I have seen a quick way, which is:
eg.
B = 00010110 D = 22
Flip everything after the first "1" counting from left side.
-B = 11101010 -D = -22
I couldn't understand proof of this way.
Upvotes: 3
Views: 2132
Reputation:
Two's complement on Wikipedia
A shortcut to manually convert a binary number into its two's complement is to start at the least significant bit (LSB), and copy all the zeros, working from LSB toward the most significant bit (MSB) until the first 1 is reached; then copy that 1, and flip all the remaining bits (Leave the MSB as a 1 if the initial number was in sign-and-magnitude representation). This shortcut allows a person to convert a number to its two's complement without first forming its ones' complement. For example: in two's complement representation, the negation of "0011 1100" is "1100 0100", where the underlined [bolded] digits were unchanged by the copying operation (while the rest of the digits were flipped).
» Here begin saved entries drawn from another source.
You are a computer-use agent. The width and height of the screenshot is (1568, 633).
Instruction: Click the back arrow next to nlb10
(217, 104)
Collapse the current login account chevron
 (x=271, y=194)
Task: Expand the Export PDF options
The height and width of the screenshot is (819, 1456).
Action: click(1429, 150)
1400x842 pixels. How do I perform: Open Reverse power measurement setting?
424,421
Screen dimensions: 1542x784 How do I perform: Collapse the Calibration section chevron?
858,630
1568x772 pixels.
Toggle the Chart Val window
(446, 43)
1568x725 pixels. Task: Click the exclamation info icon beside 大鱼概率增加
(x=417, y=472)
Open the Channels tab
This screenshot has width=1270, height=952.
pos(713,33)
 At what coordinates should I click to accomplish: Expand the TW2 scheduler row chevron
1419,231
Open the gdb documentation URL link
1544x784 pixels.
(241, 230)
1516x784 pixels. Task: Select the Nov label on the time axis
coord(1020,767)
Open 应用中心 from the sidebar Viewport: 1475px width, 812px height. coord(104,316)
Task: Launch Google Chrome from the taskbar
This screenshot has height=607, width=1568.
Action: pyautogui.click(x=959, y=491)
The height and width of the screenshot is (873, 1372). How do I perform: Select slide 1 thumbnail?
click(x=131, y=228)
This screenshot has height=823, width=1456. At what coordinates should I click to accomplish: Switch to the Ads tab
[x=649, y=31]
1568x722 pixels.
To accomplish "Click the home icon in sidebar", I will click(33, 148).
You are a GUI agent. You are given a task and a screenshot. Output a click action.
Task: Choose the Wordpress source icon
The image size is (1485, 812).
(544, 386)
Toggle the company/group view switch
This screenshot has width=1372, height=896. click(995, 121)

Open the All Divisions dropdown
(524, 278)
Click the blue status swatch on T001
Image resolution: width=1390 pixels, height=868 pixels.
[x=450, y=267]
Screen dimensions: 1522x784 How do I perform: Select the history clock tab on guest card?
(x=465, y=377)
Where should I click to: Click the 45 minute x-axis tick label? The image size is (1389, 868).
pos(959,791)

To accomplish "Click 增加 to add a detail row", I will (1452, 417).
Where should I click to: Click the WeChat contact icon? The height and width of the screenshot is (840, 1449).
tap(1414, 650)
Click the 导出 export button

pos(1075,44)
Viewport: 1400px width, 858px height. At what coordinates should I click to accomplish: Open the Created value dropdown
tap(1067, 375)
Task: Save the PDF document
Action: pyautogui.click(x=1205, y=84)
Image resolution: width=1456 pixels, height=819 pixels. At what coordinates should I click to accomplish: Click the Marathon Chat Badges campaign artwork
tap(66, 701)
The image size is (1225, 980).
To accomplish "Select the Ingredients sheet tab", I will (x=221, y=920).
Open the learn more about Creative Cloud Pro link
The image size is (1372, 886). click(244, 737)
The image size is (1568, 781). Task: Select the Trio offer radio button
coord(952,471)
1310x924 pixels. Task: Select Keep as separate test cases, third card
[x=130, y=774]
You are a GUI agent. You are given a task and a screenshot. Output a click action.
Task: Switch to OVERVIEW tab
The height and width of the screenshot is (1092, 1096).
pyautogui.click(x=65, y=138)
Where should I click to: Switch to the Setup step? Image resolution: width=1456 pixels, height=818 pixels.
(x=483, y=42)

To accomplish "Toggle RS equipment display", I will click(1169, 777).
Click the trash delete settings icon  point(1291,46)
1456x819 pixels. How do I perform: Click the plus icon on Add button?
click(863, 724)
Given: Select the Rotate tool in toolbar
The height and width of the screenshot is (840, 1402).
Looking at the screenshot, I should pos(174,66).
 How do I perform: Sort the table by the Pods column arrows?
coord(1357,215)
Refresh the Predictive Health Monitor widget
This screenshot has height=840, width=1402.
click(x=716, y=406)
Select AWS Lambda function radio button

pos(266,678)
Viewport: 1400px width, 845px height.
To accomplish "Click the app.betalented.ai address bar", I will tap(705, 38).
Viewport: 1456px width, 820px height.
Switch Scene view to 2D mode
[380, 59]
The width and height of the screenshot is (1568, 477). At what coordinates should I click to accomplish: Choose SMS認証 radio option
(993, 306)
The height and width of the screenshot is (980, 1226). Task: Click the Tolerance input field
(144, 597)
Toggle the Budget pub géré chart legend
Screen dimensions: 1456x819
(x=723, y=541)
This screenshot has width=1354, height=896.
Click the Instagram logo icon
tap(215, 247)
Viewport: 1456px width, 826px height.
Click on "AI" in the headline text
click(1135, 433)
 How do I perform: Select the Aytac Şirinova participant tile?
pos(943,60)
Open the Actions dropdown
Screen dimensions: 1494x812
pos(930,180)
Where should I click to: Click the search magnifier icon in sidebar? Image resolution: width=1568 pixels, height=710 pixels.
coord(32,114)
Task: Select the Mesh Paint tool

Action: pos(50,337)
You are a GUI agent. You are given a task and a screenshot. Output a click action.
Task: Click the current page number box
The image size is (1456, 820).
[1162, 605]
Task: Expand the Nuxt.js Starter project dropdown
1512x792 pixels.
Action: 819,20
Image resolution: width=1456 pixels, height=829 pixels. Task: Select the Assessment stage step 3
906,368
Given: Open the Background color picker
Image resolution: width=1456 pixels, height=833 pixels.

So I guess what you said "Flip everything after the first "1" counting from left side." needs to be fixed as "Flip everything after the first "1" counting from RIGHT side."
Here is the "slow way": 22 decimal = 00010110 binary -> flip: 11101001 -> plus 1: 11101001 + 1 = 11101010 = -22 decimal
Upvotes: 4
Reputation: 64904
If you take the definition, -x = ~x + 1
, then if we represent x
as a string a10k (a string a
followed by a 1 followed by k zeros), then:
-(a10^k) =
// by definition
~(a10^k) + 1 =
// complement distributes over concatenation
~a01^k + 1 =
// carry through the 1s and set the 0
~a10^k
The final result, ~a10^k
, means "complement the left side, until (and not including) the rightmost 1".
This proof did not hold for x = 0
since it cannot be written in the form a10k, the equivalence is still true: there is no part to complement since there is no rightmost 1, so the result is zero again which is correct.